Exercise prompt:
Scan the listing below. Report each line that includes "resolution".

Task material:
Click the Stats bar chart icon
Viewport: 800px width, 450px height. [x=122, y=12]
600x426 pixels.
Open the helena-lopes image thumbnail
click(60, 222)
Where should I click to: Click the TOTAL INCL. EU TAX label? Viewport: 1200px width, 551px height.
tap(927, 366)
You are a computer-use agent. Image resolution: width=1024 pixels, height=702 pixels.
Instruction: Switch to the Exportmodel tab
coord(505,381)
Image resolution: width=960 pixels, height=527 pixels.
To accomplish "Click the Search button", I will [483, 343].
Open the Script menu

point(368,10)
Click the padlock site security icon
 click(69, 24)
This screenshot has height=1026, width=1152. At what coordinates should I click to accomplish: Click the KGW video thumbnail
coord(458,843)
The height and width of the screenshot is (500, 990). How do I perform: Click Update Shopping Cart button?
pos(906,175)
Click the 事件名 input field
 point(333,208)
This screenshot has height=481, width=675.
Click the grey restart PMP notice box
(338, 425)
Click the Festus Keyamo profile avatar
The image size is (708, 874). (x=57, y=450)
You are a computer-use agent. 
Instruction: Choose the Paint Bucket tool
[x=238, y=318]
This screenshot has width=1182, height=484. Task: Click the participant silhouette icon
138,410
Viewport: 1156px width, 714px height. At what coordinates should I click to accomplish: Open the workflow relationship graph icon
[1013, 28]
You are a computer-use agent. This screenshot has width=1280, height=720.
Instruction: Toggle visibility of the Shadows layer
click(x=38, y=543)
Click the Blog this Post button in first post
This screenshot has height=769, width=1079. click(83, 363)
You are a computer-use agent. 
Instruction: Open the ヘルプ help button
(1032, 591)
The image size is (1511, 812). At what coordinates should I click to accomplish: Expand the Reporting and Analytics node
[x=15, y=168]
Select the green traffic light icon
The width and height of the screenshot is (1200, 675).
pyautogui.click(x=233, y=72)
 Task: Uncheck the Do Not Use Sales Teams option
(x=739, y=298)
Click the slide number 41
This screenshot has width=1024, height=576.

Final answer:
You are a computer-use agent. Image resolution: width=1024 pixels, height=702 pixels.
Image resolution: width=960 pixels, height=527 pixels.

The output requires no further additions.